UK may face an opioid addiction crisis like the US within FIVE YEARS, expert warns as pharmacies are caught handing out addictive painkillers without prescriptions

  • A BBC investigation revealed it is easy to get hold of opioids in the UK
  • Pharmacies were found to not be asking buyers proper questions
  • The painkillers, including codeine and tramadol, are very strong and addictive 
  • Around 17,000 people per year now overdose on prescription opioids in the US

The UK could be in the grip of a deadly painkiller addiction crisis in the next five years, a doctor has warned.

Opioids, which include codeine, morphine and tramadol, should only be available on prescription in Britain but investigators have managed to buy them with ease over-the-counter.

Pharmacies are not being hard enough on people trying to buy the drugs and they are too easy to get hold of online and even in high street pharmacies, experts say.

In a BBC documentary investigation, one man managed to buy eight boxes of codeine – totaling 240 pills – in just 45 minutes from seven pharmacies in London

Now the UK faces going down a similar route to the US where a crisis of prescription drug addiction has led to some 17,000 people dying by overdose each year in recent years.

Dr Michael Mosley (pictured) managed to buy eight boxes of codeine from high street pharmacies in south London without a prescription. Just two of the seven pharmacies he visited asked him the questions pharmacists are supposed to ask before giving out the drugs

Dr Nicholas Browne, a GP in Salford, Greater Manchester, told the BBC he thinks a similar thing could happen within the next five years.

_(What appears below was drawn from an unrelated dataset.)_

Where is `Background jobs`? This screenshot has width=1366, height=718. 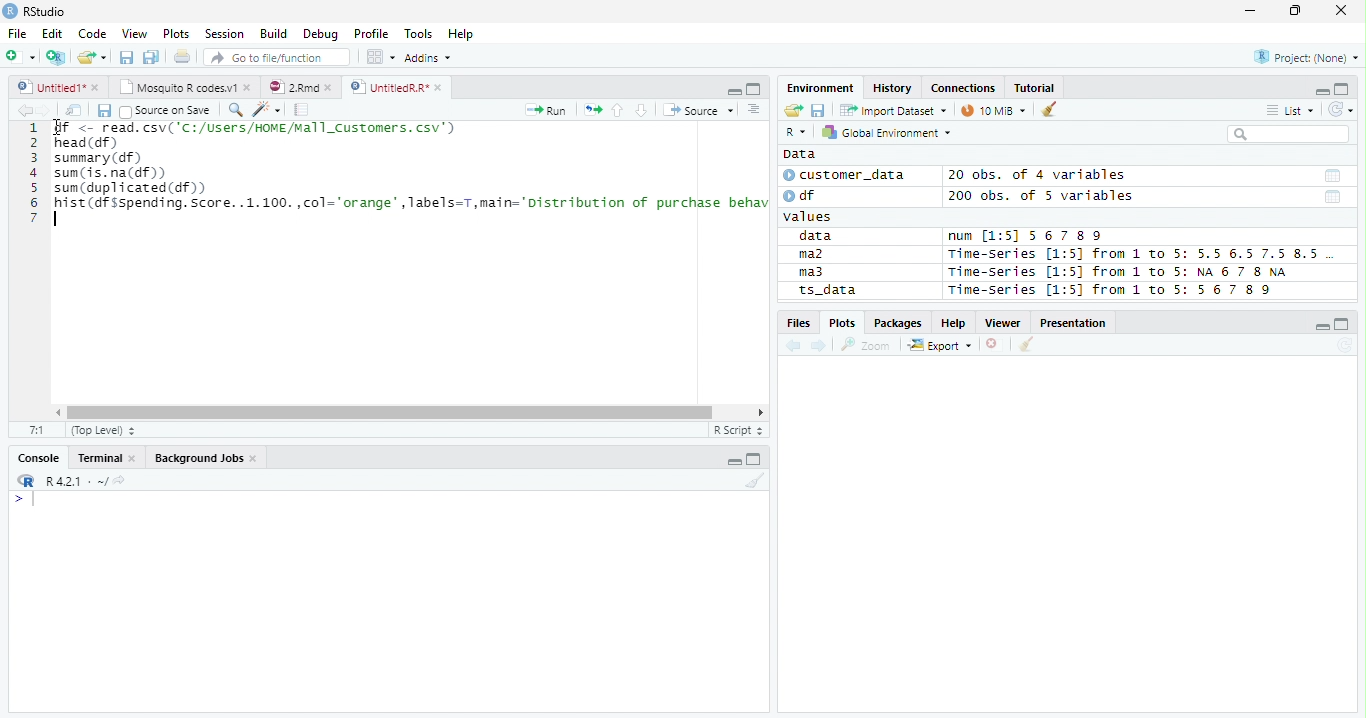 Background jobs is located at coordinates (206, 460).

‘It is something that’s very much on my mind and very much of a concern or worry,’ Dr Browne told investigator Dr Michael Mosley, a qualified doctor and a journalist.

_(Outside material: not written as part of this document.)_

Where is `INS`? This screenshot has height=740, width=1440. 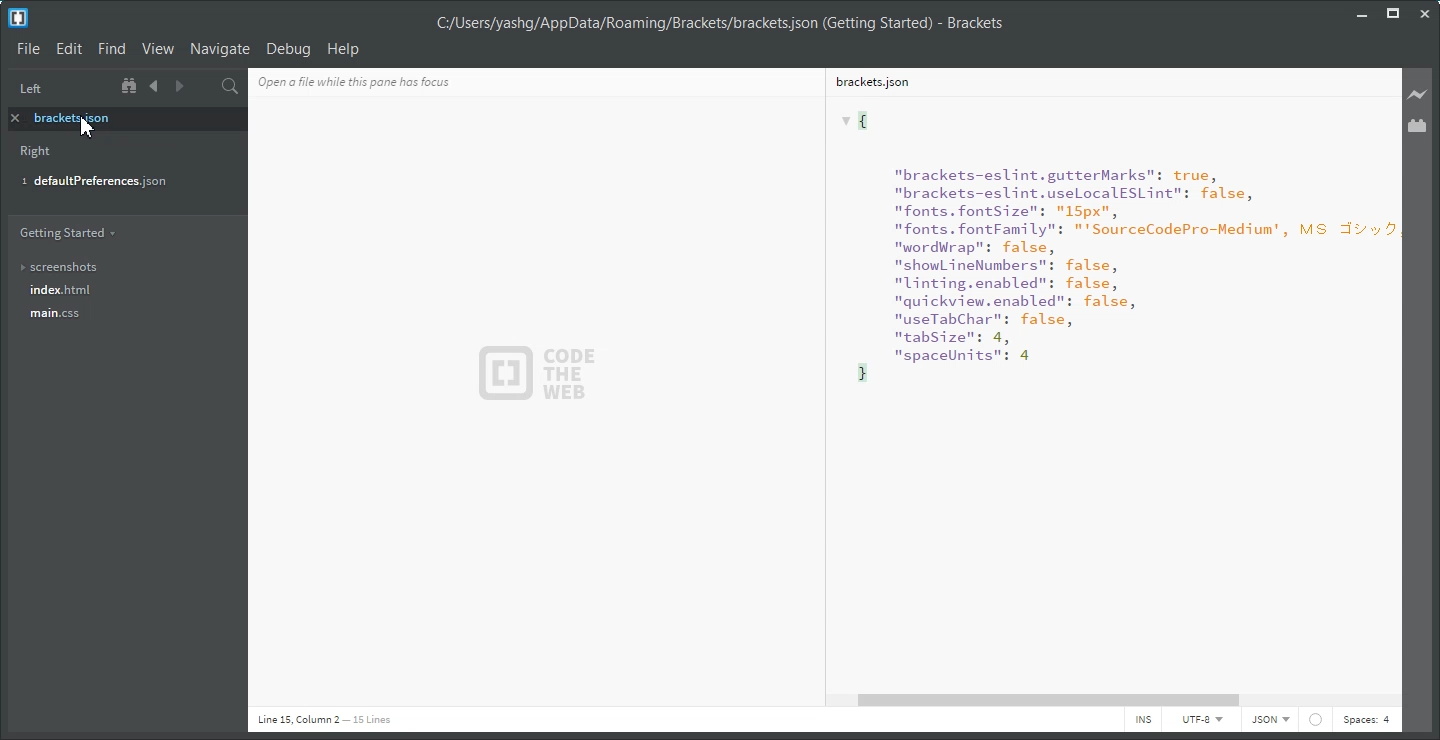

He was interviewed for the upcoming BBC Two documentary Addicted To Painkillers? Britain’s Opioid Crisis, which airs this Thursday, January 16, at 9pm.

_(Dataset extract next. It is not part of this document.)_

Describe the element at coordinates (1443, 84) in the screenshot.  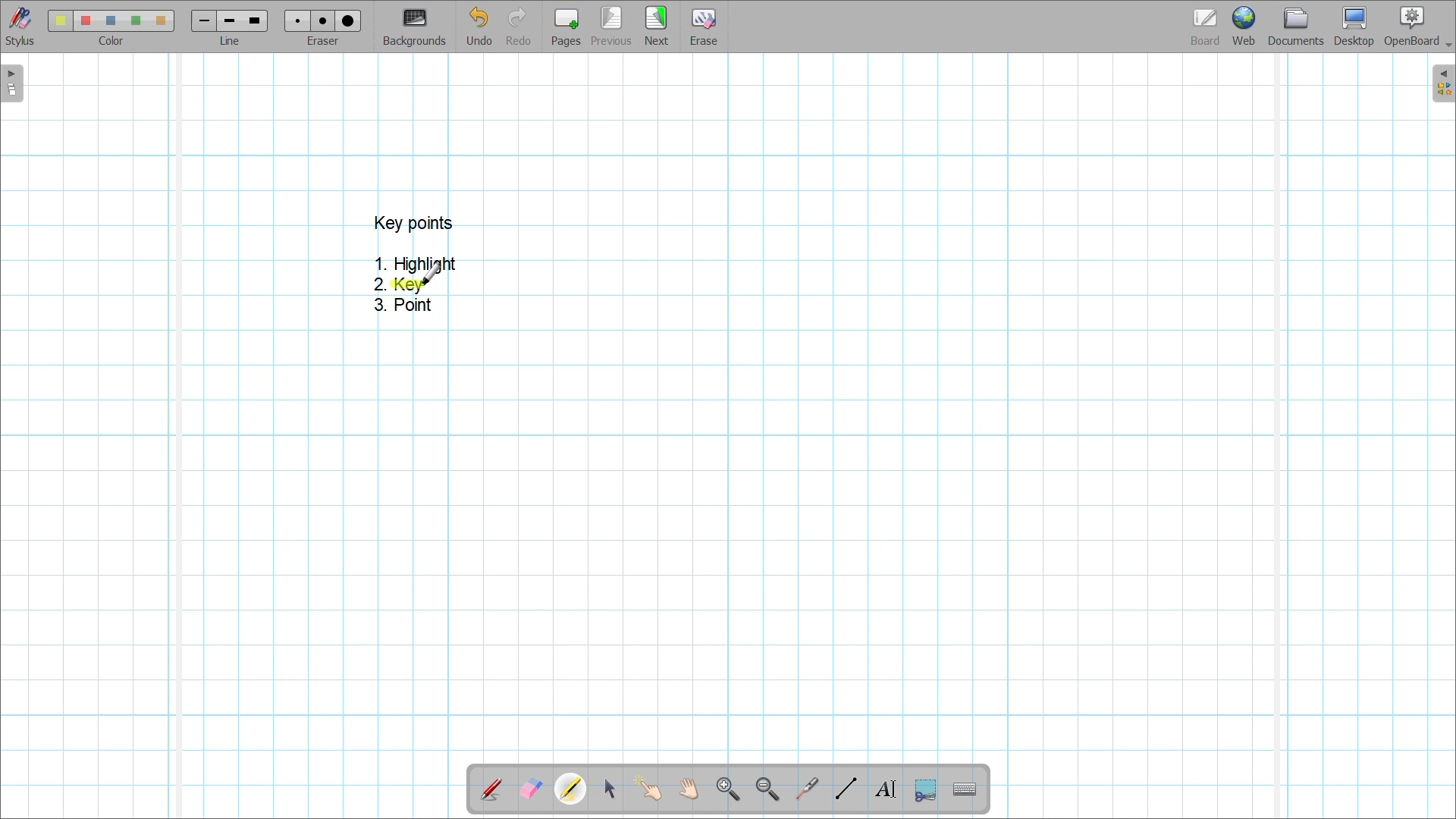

‘We are already seeing signs that that’s happening,’ Dr Browne said. ‘And I can see very easily slipping into that over the medium term, the next five years, that we will start seeing progressively increasing accidental overdose rate.’  

Prescriptions have more than doubled in 20 years and, in 2017-18, 5.6million adults (one in eight) in England were prescribed an opioid, according to Public Health England (PHE).

Numbers of opioid overdose deaths have soared since OxyContin hit the market in 1996, from just 3,442 in 1999 to 17,029 in 2017, official figures show

WHAT IS THE US OPIOID EPIDEMIC?

The opioid crisis in the US has been caused by soaring numbers of prescriptions for the powerful painkillers.

Prescriptions for them are popular because they’re effective, well-tolerated painkillers. 

But as people build up tolerance to the drugs they run the risk of taking too much.

In 2017 and 2018, opioids were involved in more than 47,000 deaths, according to the US Centers for Disease Control and Prevention – overdoses directly caused around 17,000 deaths in each of those years.

In 1999, by comparison, there were fewer than 4,000 opioid overdose deaths.

Many overdoses are caused by the drug fentanyl, which is dozens of times stronger than morphine and can take users by surprise.

As people spend longer taking opioids, which they may have originally been prescribed after an injury or operation, their tolerance gets higher and they have to take more to have the same effect.

This can cause people to ultimately take too much and kill themselves or to try switching to a more powerful drug and overestimating how much they should take.

One brand, OxyContin, which is a drug called oxycodone, has been blamed for many of these deaths by critics who claim it ran an aggressive marketing campaign in the 1990s which drove prescriptions up.

Its producer, Purdue Pharma, owned by the billionaire Sackler family, is facing more than 2,000 lawsuits for which it has offered to pay out up to $12billion (£9bn).

Purdue filed for bankruptcy in September in a bid to help it pay out in the gigantic court battle.